Thursday, February 09, 2006

Strength through criticism

Anatole Kaletsky has some rational thought about the criticism of religions. Rather than protecting them from criticism, they should, on the contrary, be discussed, debated and criticised at length in order to weed out weaknesses and make the whole stronger.

"... the distinction between religion and other beliefs. Why should religions be entitled to legal protection from “insults” and “attacks”? Would anyone suggest that communists and fascists or, for that matter, Tories and social democrats, should be protected from insults? Yet the first two of these movements were all-embracing secular religions and their believers, who numbered in the hundreds of millions, believed in them every bit as passionately as Christians, Jews and Muslims believe in their religions.
Far from commanding any special respect or protection from the State, religions must be exposed to relentless criticism, like all non-rational traditions and beliefs. Some religions will survive this contest between tradition and modernity, between reason and revelation, as Christianity, Judaism and Islam have done for centuries. Others, such as Marxism and Scientology, will fall by the wayside. In America, the Constitution, with its prohibition against the establishment of any state religion and its absolute defence of free speech, demands a robust competition between faith and reason and among the religions themselves. And in the end, as America’s surprising piety clearly shows, it is not just society but also religion that emerges stronger from the refiner’s fire of competition, criticism and even insult."

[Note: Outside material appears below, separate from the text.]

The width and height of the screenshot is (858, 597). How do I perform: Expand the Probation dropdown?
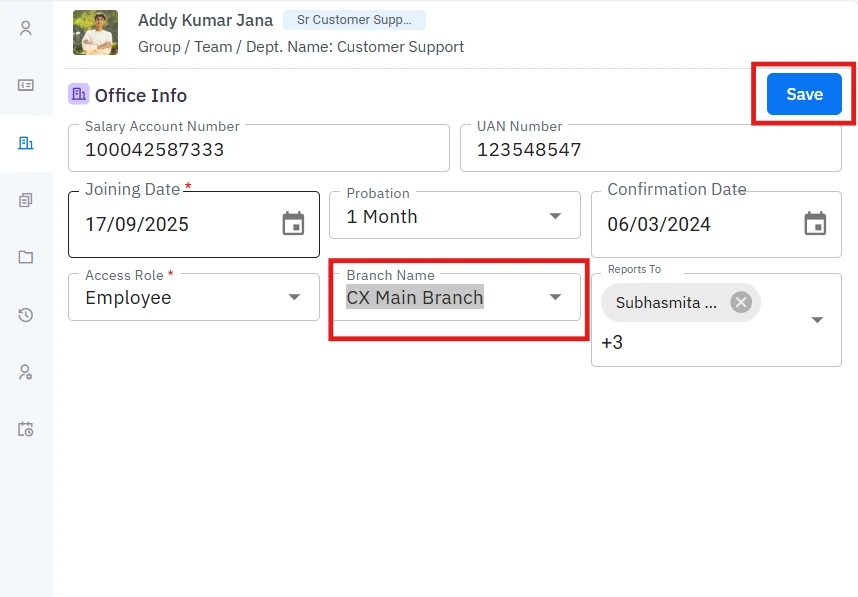tap(555, 217)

Why should the faithful object to a healthy criticism of their religion? Designed by men, even if inspired from above, religion can only improve by evolving through the processes of rigorous discussion. If a religion is based on sound premises, what can it possibly fear? Only the weak, or systems based on a false premise demand total obedience and oppose any and all criticism. Legitimacy is achieved through investigation, and indeed should be welcomed in order to spread its claims through credible means.